Living in the present

Lately is has been very hard for me to stay focused on today, on what I am doing at the very moment on what I feel and see right now. Too many images from when I was little are stirring up and coming to the surface of my mind. After all, it feels kind of surreal to eventually return to a town and a place where I used to live almost 20 years ago before I went off to college and into the wide open world. Little did I know back then that a complicated line of circumstances, chance and spur of the moment would lead me there again so many years later, this time with a family in tow. Sometimes I wonder, why we don't know how it is to be grown up until we are.
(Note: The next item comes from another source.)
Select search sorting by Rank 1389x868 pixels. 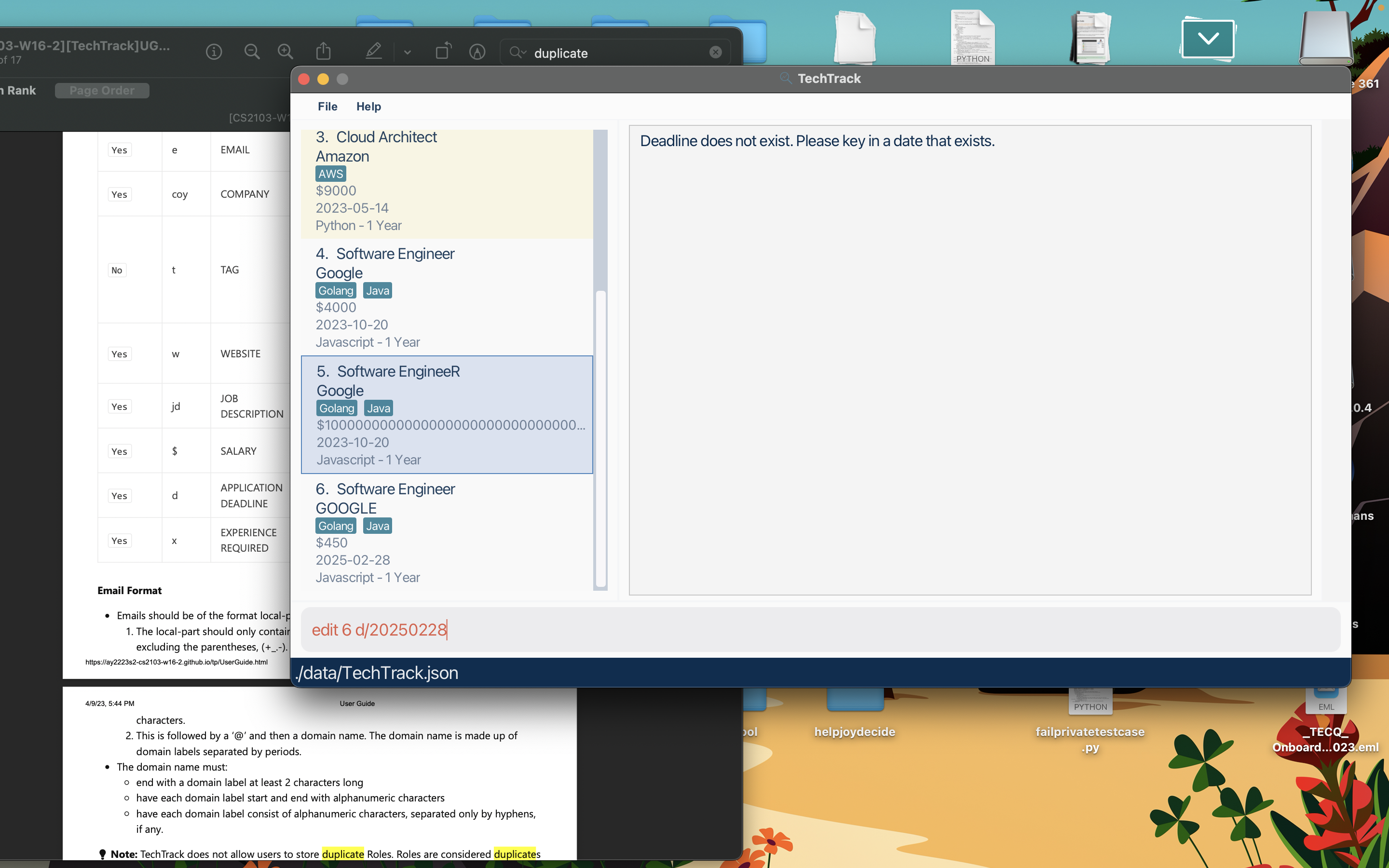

I feel like I knew nothing back then but I thought I did LOL
Part of me is obsessed with what has been so long ago, what mattered to me when I was little, what life was like in Germany, just all sorts of memories, images of me playing outside for hours without my parents knowing where I was and returning to my house when the churchbell struck 7 pm in order to be back home for dinner and for watching Bonanza! Or later on, being in highschool, struggling with horrible grades in French and Chemistry but enjoying every minute of it, because the teachers were dedicated, smart, funny and had a big heart for a hopeless case like me.
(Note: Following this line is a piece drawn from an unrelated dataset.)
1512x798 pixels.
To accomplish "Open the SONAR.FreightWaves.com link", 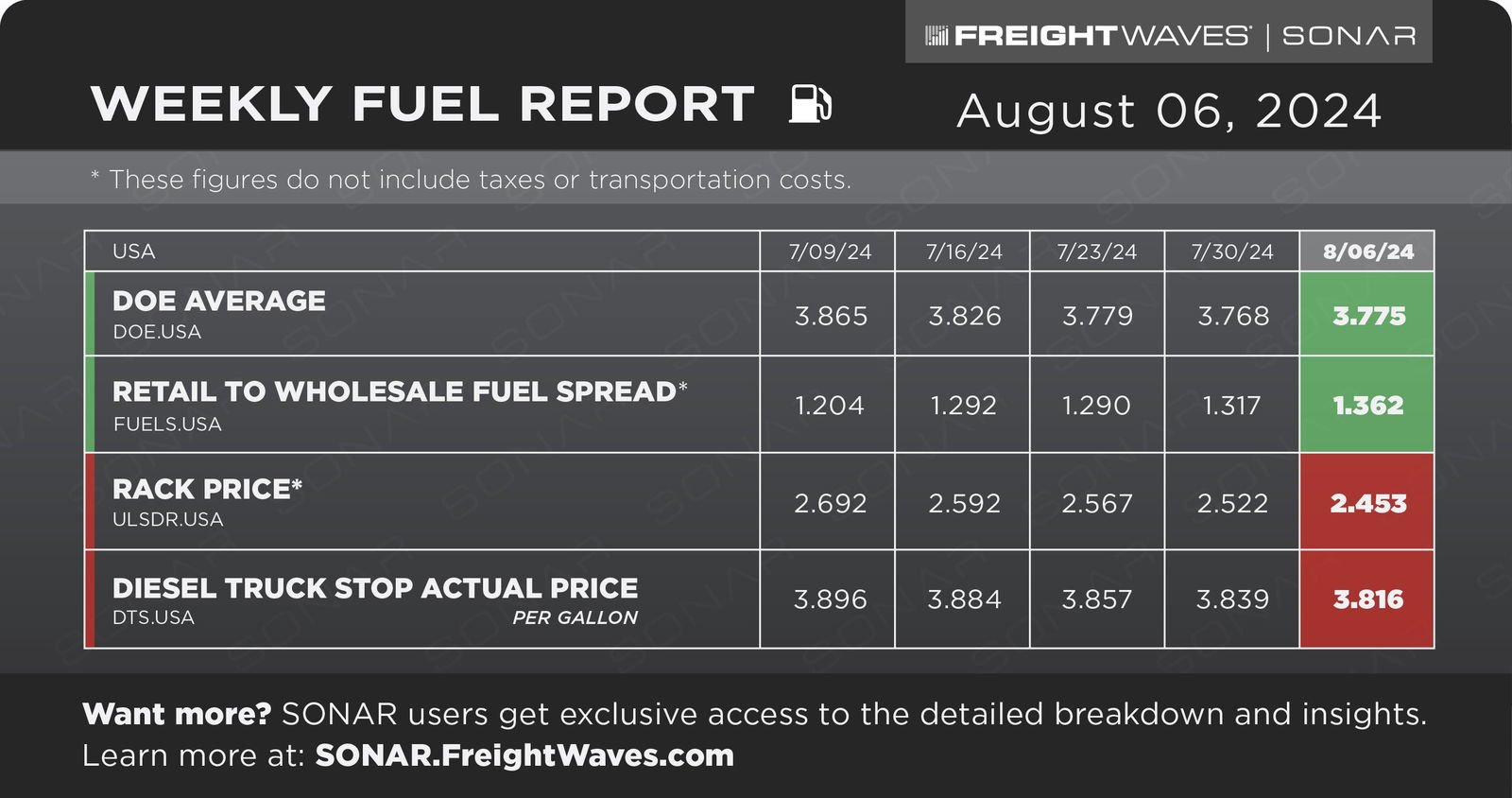I will (x=524, y=755).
The reason why my thoughts keep leading me back to these childhood days are that I want to see - in my mind that is - if my girls would like to live in an environment like the one I grew up in. With a closenit community, no surprises, no extravagant leasure activities, just simple stuff.
Of course, a lot has changed since then, but yet I believe, live is still somewhat slow and humble there.
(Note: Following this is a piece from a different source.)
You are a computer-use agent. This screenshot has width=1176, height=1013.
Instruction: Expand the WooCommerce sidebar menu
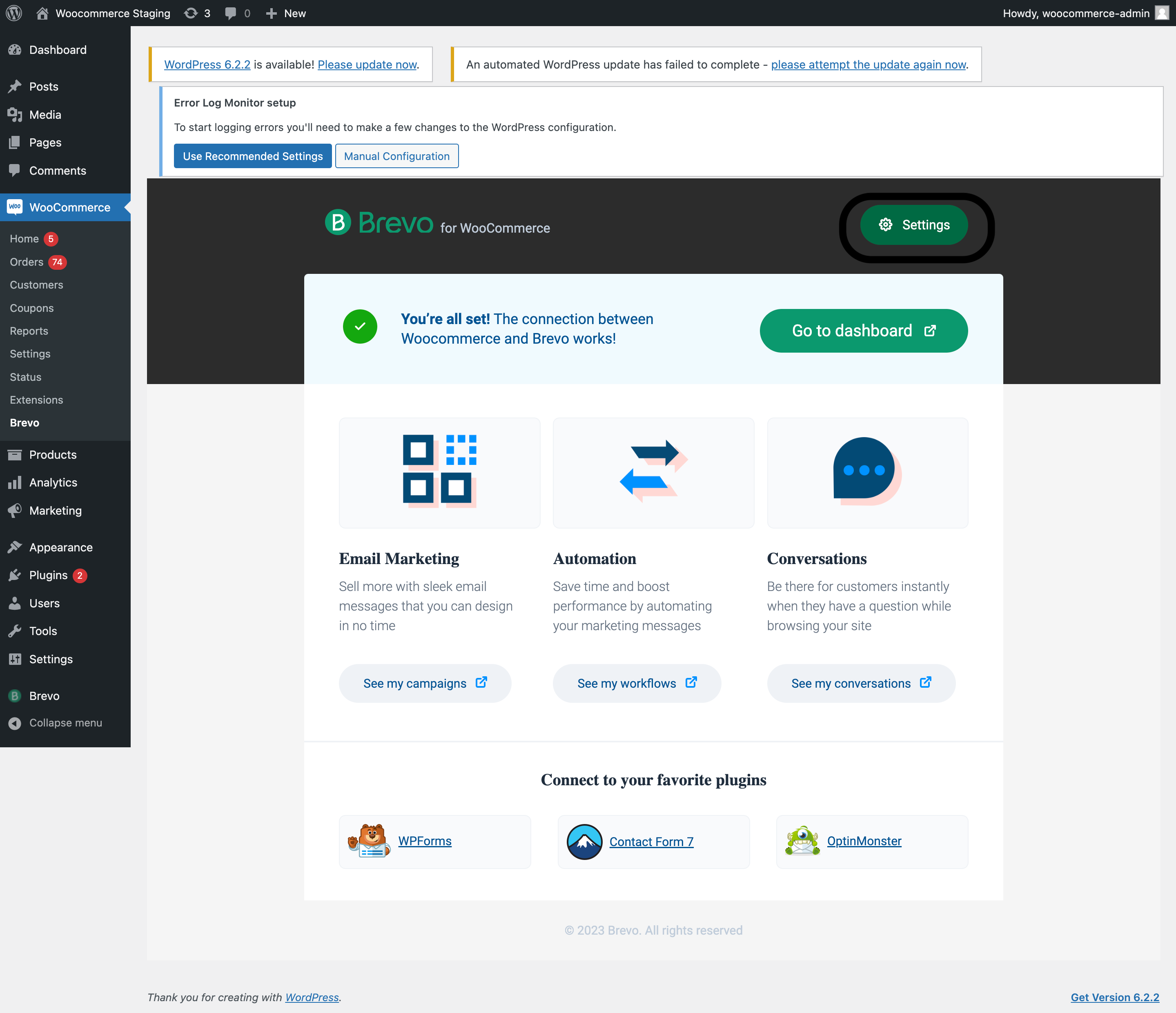coord(69,207)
Then other times my thoughts race into the future and I try to imagine how things will be. How we will adapt to a new live. How our family dynamics will change? They most certainly will, who knows I might find a full time job and Peter might be Mister Mom! The incredible freedom that I learned to love over here, not necessarily in regards to mobility but rather in terms of being free of limitations and boundaries from conventions, like no one tells me what to do and when to do it. I feel extremely fortunate to be able to live my artsy dream and get all the support I need from my husband and my girls. Once in Germany I know I will have to be more disciplined with how to go about things and there might be a lot more feetback - positive as well as negative. Small towns have the down side that everyone knows what everyone does!!!

So while I daydream about my past and try to imagine a possible outcome of this adventure I KNOW that I should just go day by day. I know that I can't change what has been and I can only shape some parameters of the days yet to come.
enjoying pouring rain in PJ's - PRICELESS!
My resolution for the next weeks and months therefore will be to clear my mind as much as possible of the past and the future. The little moments of each day are so precious and mean so much to me that for now I will try to focus on those times and be present to what happens NOW.